To-do item: Reproduce the listing below word for word, keeping every line as it appears.

Saved data:

.....

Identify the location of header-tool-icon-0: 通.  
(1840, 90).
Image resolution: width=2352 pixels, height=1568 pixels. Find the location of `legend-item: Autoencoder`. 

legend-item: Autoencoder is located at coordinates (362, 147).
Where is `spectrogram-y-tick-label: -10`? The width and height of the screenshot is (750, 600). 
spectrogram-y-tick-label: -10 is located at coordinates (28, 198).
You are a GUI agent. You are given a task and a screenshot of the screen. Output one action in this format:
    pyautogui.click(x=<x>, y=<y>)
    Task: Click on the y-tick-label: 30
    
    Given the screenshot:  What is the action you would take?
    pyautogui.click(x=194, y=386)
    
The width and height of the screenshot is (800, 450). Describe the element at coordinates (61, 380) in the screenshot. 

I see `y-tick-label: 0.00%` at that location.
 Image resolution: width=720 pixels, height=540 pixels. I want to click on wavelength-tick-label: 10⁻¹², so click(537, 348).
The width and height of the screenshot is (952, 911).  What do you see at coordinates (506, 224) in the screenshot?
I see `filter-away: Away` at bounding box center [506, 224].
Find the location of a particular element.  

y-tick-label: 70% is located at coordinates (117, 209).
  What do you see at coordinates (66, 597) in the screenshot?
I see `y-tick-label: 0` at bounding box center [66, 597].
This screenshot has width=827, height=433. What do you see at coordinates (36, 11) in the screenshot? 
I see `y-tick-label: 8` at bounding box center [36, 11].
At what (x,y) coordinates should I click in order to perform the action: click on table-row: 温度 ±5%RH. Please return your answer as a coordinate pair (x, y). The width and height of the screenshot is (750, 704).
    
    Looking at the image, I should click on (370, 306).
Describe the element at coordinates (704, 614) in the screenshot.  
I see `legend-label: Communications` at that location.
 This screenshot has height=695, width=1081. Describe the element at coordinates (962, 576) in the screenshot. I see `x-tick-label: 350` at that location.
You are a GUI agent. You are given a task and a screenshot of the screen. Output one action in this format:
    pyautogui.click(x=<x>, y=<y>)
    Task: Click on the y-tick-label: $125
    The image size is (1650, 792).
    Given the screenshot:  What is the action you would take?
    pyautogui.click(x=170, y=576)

.....

Reply:
Identify the location of header-tool-icon-0: 通.  
(1840, 90).
Image resolution: width=2352 pixels, height=1568 pixels. Find the location of `legend-item: Autoencoder`. 

legend-item: Autoencoder is located at coordinates (362, 147).
Where is `spectrogram-y-tick-label: -10`? The width and height of the screenshot is (750, 600). 
spectrogram-y-tick-label: -10 is located at coordinates (28, 198).
You are a GUI agent. You are given a task and a screenshot of the screen. Output one action in this format:
    pyautogui.click(x=<x>, y=<y>)
    Task: Click on the y-tick-label: 30
    
    Given the screenshot:  What is the action you would take?
    pyautogui.click(x=194, y=386)
    
The width and height of the screenshot is (800, 450). Describe the element at coordinates (61, 380) in the screenshot. 

I see `y-tick-label: 0.00%` at that location.
 Image resolution: width=720 pixels, height=540 pixels. I want to click on wavelength-tick-label: 10⁻¹², so click(537, 348).
The width and height of the screenshot is (952, 911).  What do you see at coordinates (506, 224) in the screenshot?
I see `filter-away: Away` at bounding box center [506, 224].
Find the location of a particular element.  

y-tick-label: 70% is located at coordinates (117, 209).
  What do you see at coordinates (66, 597) in the screenshot?
I see `y-tick-label: 0` at bounding box center [66, 597].
This screenshot has width=827, height=433. What do you see at coordinates (36, 11) in the screenshot? 
I see `y-tick-label: 8` at bounding box center [36, 11].
At what (x,y) coordinates should I click in order to perform the action: click on table-row: 温度 ±5%RH. Please return your answer as a coordinate pair (x, y). The width and height of the screenshot is (750, 704).
    
    Looking at the image, I should click on (370, 306).
Describe the element at coordinates (704, 614) in the screenshot.  
I see `legend-label: Communications` at that location.
 This screenshot has height=695, width=1081. Describe the element at coordinates (962, 576) in the screenshot. I see `x-tick-label: 350` at that location.
You are a GUI agent. You are given a task and a screenshot of the screen. Output one action in this format:
    pyautogui.click(x=<x>, y=<y>)
    Task: Click on the y-tick-label: $125
    The image size is (1650, 792).
    Given the screenshot:  What is the action you would take?
    pyautogui.click(x=170, y=576)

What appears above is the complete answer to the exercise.